DOCUMENT EXTRACT =
------------------------------------------------------------

Objectively speaking, one of the few certainties of this currency reform is that it will not be able to eliminate unaccounted money from India. It is an attempt at a one-time reduction in the stock of unaccounted wealth, but will have an insignificant effect on the generation and flow of unaccounted income. Targeting only the stock of domestic unaccounted money will be incomplete as fresh generation in different sectors will take us back to the starting point in a few years.
If the objective of the government was to punish holders of unaccounted income in India, this move can be deemed to have partially achieved its targets. Partially, because most holders of unaccounted money do not store it in the form of physical cash, but would have converted it into other assets such as real estate, gold, luxury cars, etc. However, if the objective of the government, as touted by many commentators, is to eliminate unaccounted money in the country, this move will barely scratch the surface. (Read this brief set of slides which analyses the objectives and outcomes of the currency reform.)
In order to tackle the unaccounted economy, it is essential to first understand the true extent and reach of it and to gain an understanding of the sources of generation and avenues of utilisation of unaccounted income. (The detailed report published by the Takshashila Institution can be accessed here.) At the outset, it is important to understand that the unaccounted economy comprises of a combination of illegal economy, unreported economy, unrecorded economy and finally, the informal economy. While there may be some overlap between these different categories, any policy that aims to tackle all of this at once is bound to fail. The informal economy, for example, is completely legal and is legally deemed to be exempt from taxation, while the unreported economy consists of legal activities on which taxes have not been paid. The demonetisation move unfairly hurts the informal economy, which is dependent on cash, but will not have any effect on tax evasion, which is a clever manipulation of the account books.
Estimates of the unaccounted economy vary greatly with different estimation methods and there seems to be no consensus on the estimate. The range is from 25% of the GDP to even 75% of GDP. A reliable estimate by the National Institute of Public Finance and Policy (NIPFP) pegs this figure at 40% of India's GDP in 2010-11.

------------------------------------------------------------

PROVIDED INFORMATION =
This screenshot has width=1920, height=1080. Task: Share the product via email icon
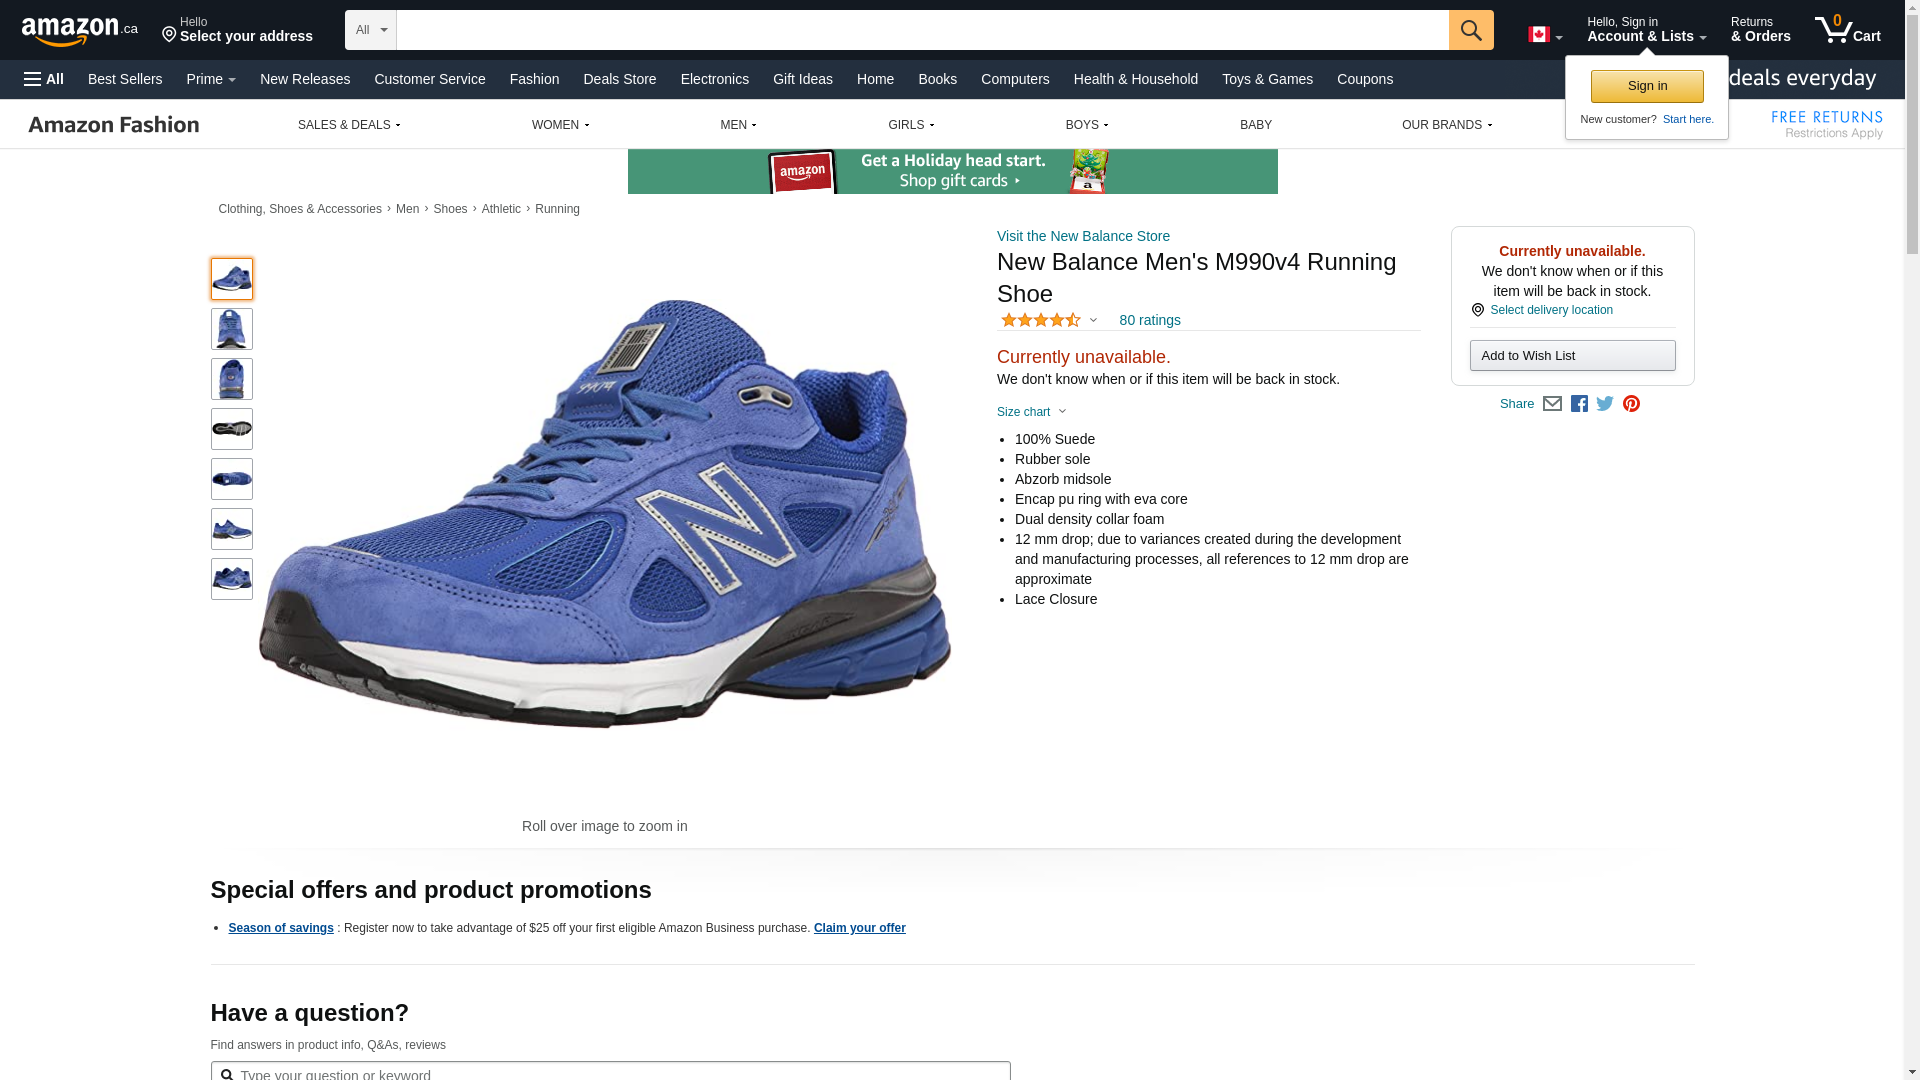tap(1552, 404)
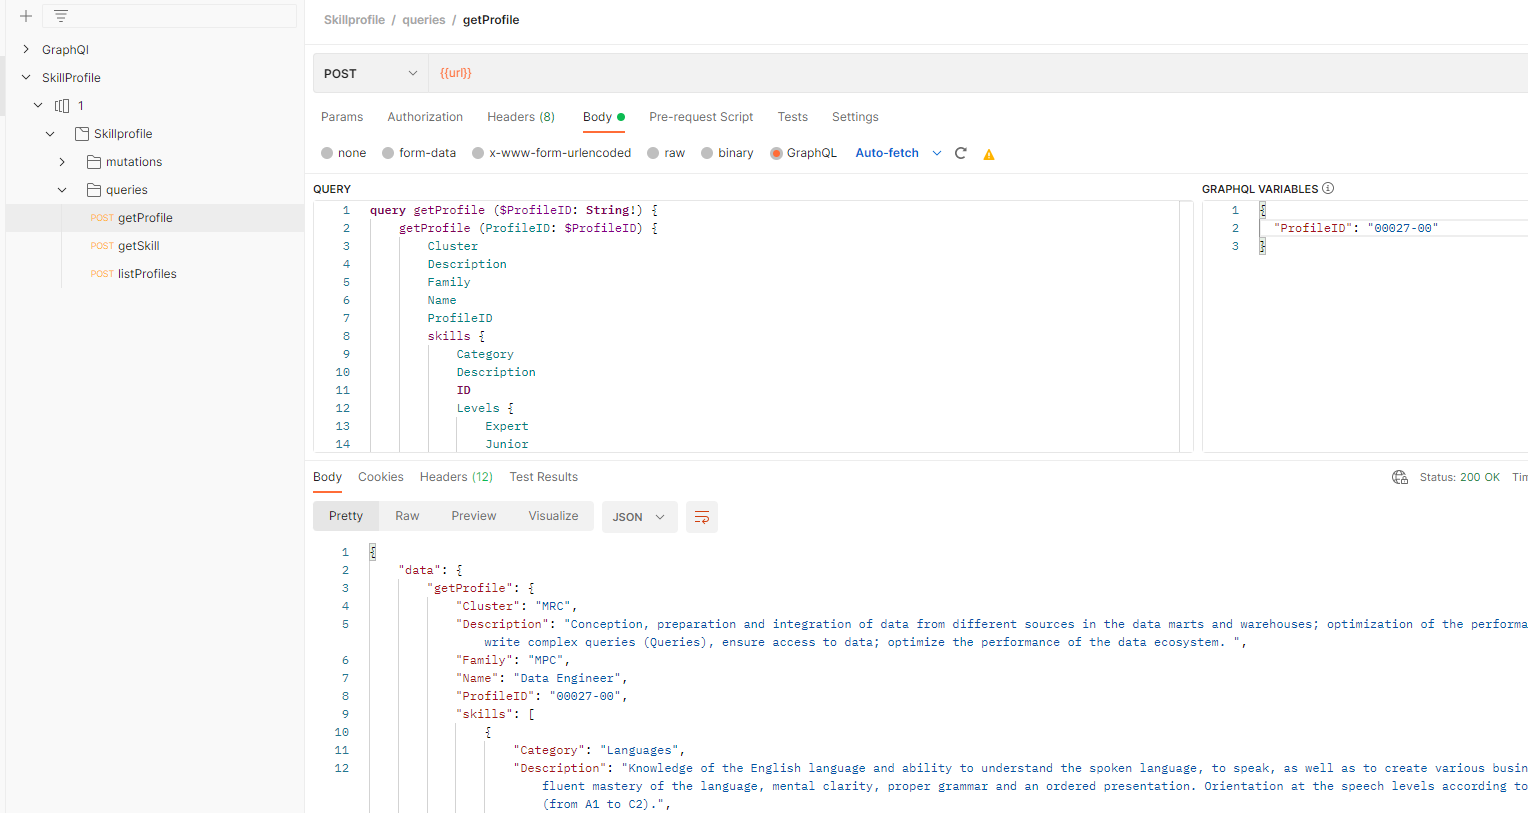
Task: Click the wrap-lines icon in response toolbar
Action: [701, 517]
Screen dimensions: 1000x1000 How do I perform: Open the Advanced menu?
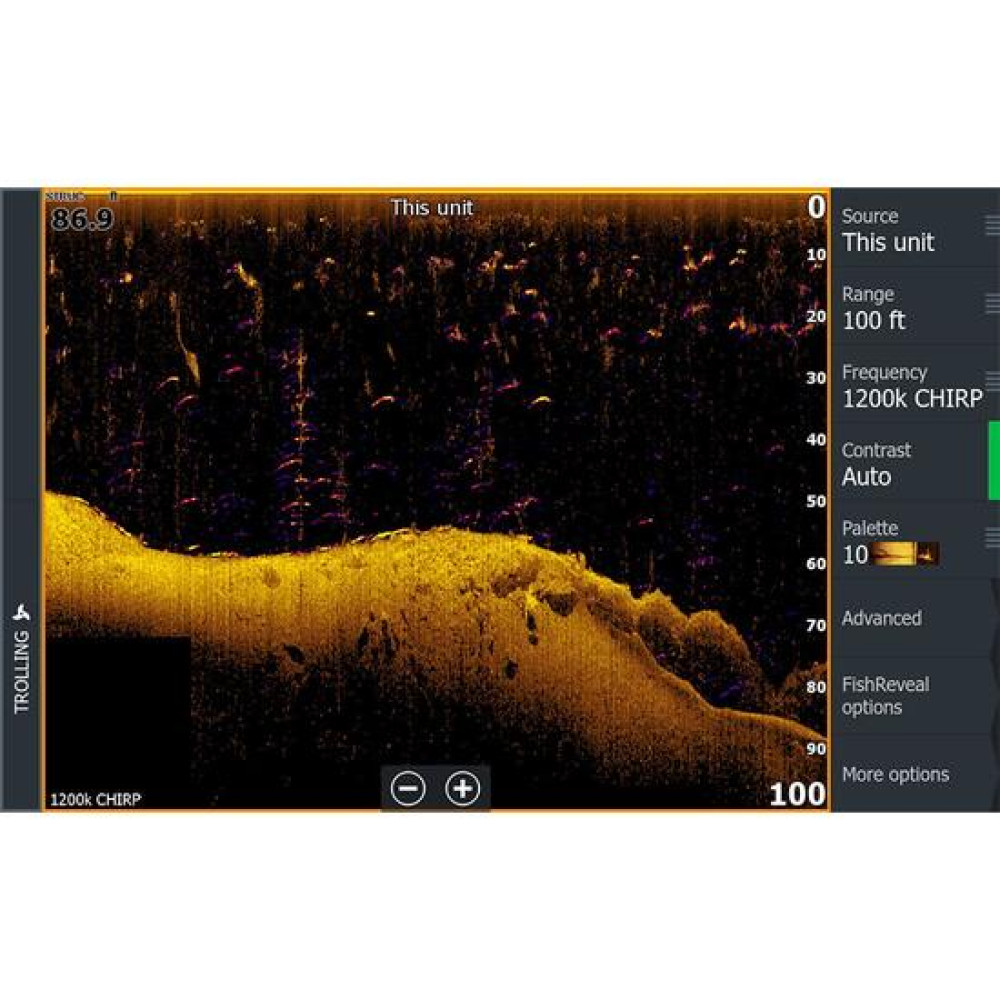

------------------------------------------------------------

INSTRUCTIONS TO FOLLOW = Repeat the stretch of the currency reform article from "Objectively speaking, one" through "a few years.", word for word.

COMPLETE RESPONSE =
Objectively speaking, one of the few certainties of this currency reform is that it will not be able to eliminate unaccounted money from India. It is an attempt at a one-time reduction in the stock of unaccounted wealth, but will have an insignificant effect on the generation and flow of unaccounted income. Targeting only the stock of domestic unaccounted money will be incomplete as fresh generation in different sectors will take us back to the starting point in a few years.